Najpierw przeprosił, a potem klepnął kobietę w tyłek naruszając nietykalność cielesną
Zbulwersowana kobieta zamierza poczynić wobec mężczyzny kroki prawne.
Do niecodziennej sytuacji doszło we torek około godziny 14:30 tuż przy Student Depot Poznań na Al. Niepodległości - Wracałam do domu. W pewnym momencie podjechał na rowerze, bardzo blisko mnie, mężczyzna w średnim wieku, z kaskiem, ubrany w niebieski t-shirt i jeansy. Powiedział "przepraszam", więc pomyślałam, że po prostu zboczył z trasy. On natomiast klepnął mnie w tyłek. Jest to nie do pomyślenia, podkreślając jednocześnie, że wydarzyło się to w środku dnia, w centrum miasta - zwróciła się do nas Czytelniczka.
Nikt jednak nie może potwierdzić jej wersji, ponieważ w tym czasie na chodniku obok niej nie było przechodniów
Nie chciałabym w swoim mieście być narażona na takie zachowania i zwracam się również po to, aby inne dziewczyny uważały w tym rejonie miasta na podobne nieakceptowalne sytuacje.
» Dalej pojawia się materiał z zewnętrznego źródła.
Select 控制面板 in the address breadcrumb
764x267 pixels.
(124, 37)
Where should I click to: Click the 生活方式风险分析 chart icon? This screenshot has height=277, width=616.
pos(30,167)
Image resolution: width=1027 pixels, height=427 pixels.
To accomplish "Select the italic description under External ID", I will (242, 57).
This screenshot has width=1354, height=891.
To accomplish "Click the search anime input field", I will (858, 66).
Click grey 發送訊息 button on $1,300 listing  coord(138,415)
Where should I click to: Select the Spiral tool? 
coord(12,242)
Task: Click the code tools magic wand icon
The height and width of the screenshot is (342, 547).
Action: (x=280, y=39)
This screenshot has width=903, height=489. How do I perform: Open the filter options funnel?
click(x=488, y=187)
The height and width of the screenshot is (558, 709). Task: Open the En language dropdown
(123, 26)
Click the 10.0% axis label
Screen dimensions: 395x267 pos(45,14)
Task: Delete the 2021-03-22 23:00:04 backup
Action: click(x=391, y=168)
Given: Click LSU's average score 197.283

Zamierzam powiadomić o tym odpowiednie służby - dodała Czytelniczka.
Ten występek określa artykuł 27. Kodeksu Karnego § 1. Kto uderza człowieka lub w inny sposób narusza jego nietykalność cielesną, podlega grzywnie, karze ograniczenia wolności albo pozbawienia wolności do roku.